The module can be run directly to process the two configured example datasets (Flinders Range and Ninghan Syncline):
python structpts_subsample.pyEdit the DATASETS dictionary at the bottom of the file to point to your own input files.
structpts-subsample/
├── structpts_subsample.py # Main library
├── README.md
├── LICENSE
├── CITATION.cff
├── requirements.txt
├── inputs/ # Sample input datasets
│ ├── sth_flinders_bedding_shapefile.* # Bedding (GSSA — southern Flinders Ranges)
│ ├── 2M_Surface_Geology_M2LFIX.* # Surface geology (GSSA — Flinders Ranges)
│ ├── warox_planar_Clip.* # Bedding (GSWA — Ninghan Syncline)
│ └── 500KClipped4_M2LFIX.* # Surface geology (GSWA — Ninghan Syncline)
├── outputs/ # Pre-computed example outputs (all 7 methods)
│ ├── flinders/ # Results for southern Flinders Ranges dataset
│ └── ninghan/ # Results for Ninghan Syncline dataset
├── examples/
│ ├── example_basic.py # All methods, user-supplied data
│ ├── example_parameter_sweep.py # Grid-cell sweep — Flinders Ranges
│ └── example_firstorder.py # First-order sweep — Ninghan Syncline
└── docs/
└── structural_subsampling_manual_v1.docx
The inputs/ and outputs/ folders use data sourced from GSSA (SARIG) and GSWA open geoscience data portals (see References). The example scripts reference these datasets directly — run them from anywhere, paths resolve automatically.
See the examples/ directory for standalone example scripts:
example_basic.py— template for user-supplied data; runs all seven methods at default tolerancesexample_parameter_sweep.py— grid-cell method sweep across 11 resolutions using the supplied Flinders Ranges datasetexample_firstorder.py— first-order subsampling across a 9 × 6 Cartesian product of tolerances using the supplied Ninghan Syncline dataset
If you use this software in your research, please cite it as:
Joshi, R., Jessell, M. & Lindsay, M. (2026). structpts-subsample: Orientation Data
Spatial Reduction for 3D Geological Modelling (Version 1.0.0).
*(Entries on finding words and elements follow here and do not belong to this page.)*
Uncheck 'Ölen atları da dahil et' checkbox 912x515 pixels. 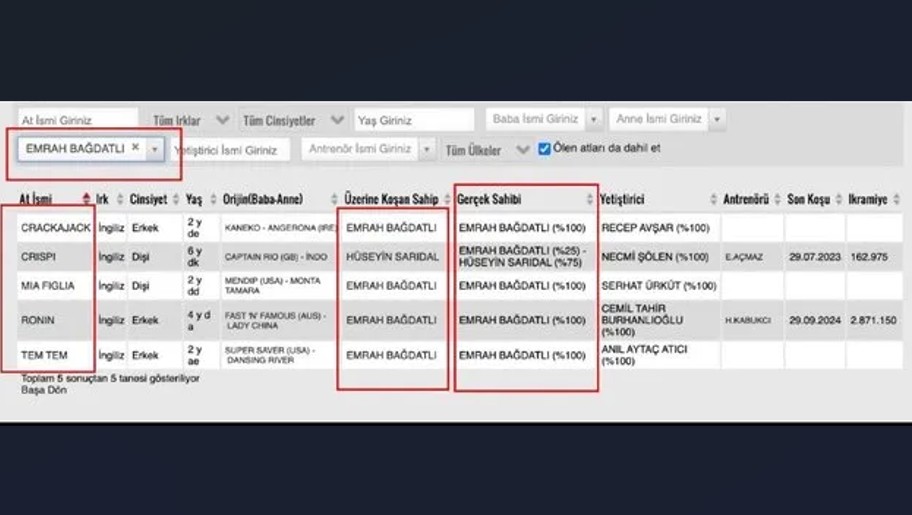[x=544, y=149]
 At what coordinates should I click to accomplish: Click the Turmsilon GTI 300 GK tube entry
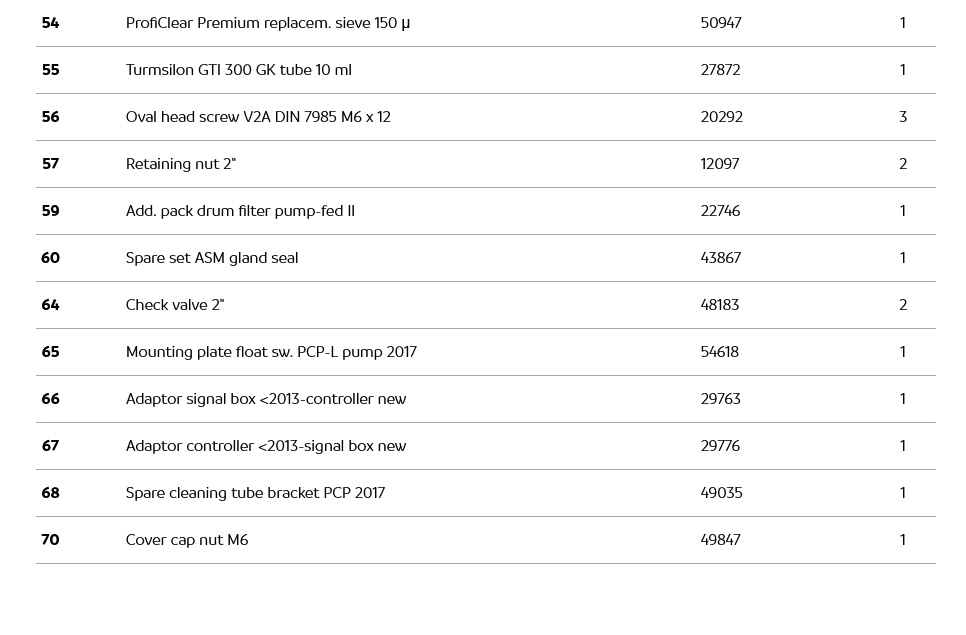238,70
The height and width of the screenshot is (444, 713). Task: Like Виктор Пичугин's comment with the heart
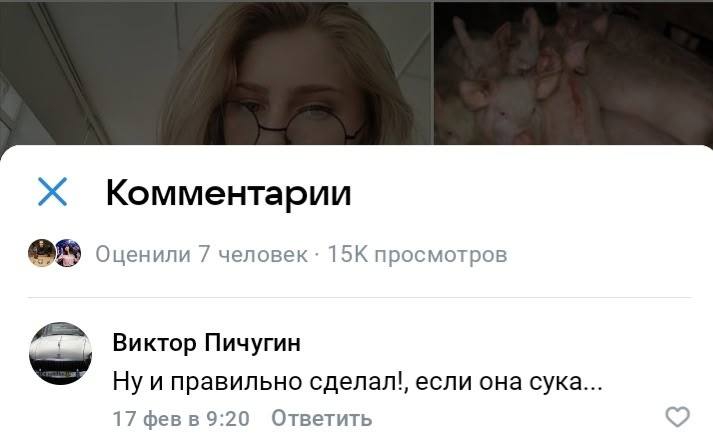point(678,417)
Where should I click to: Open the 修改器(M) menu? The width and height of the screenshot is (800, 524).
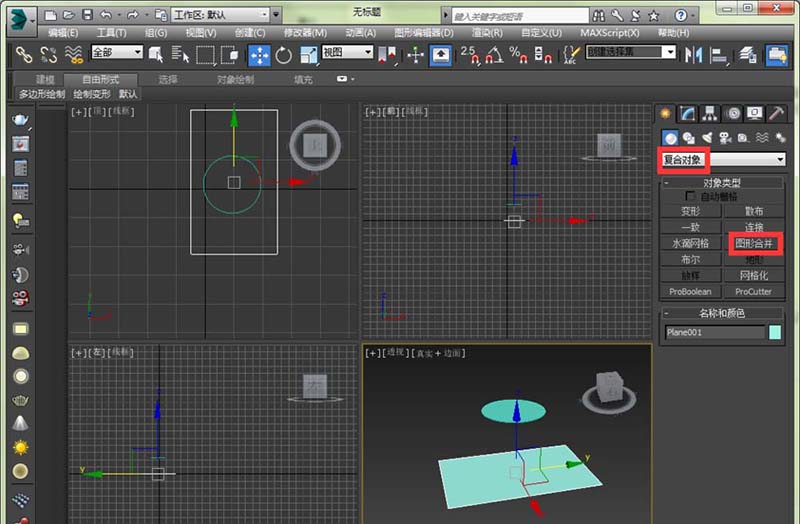[x=305, y=33]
Zenodo.
https://doi.org/10.5281/zenodo.20272216
A CITATION.cff file is provided for automated citation tools (GitHub, Zotero, etc.).
- Carmichael, T. & Ailleres, L. (2016). Method and analysis for the upscaling of structural data. Journal of Structural Geology, 83, 121–133. https://doi.org/10.1016/j.jsg.2015.09.003
- Geological Survey of South Australia (GSSA). Bedding orientation and surface geology datasets for the southern Flinders Ranges. SARIG — South Australia's Resource Information Gateway, Department for Energy and Mining, Government of South Australia. https://map.sarig.sa.gov.au/
- Geological Survey of Western Australia (GSWA). Structural geology and 1:500 000 interpreted bedrock geology data for the Ninghan Syncline, Murchison region. GSWA Open File Geoscience Data, Department of Mines, Industry Regulation and Safety, Government of Western Australia. https://dasc.dmirs.wa.gov.au/
- Kent, J.T. (1982). The Fisher-Bingham distribution on the sphere. Journal of the Royal Statistical Society Series B, 44(1), 71–80.
- Leong, L.S. & Carlile, J.C. (1998). A method for estimating the Kent distribution parameters for orientation data. Mathematical Geology.
- Putz, M., Klötzli, U., Siebel, W., & Schmid, R. (2006). Application of the Monte Carlo method in geochronology. Contributions to Mineralogy and Petrology, 152(4), 501–514.
MIT License. See LICENSE for details.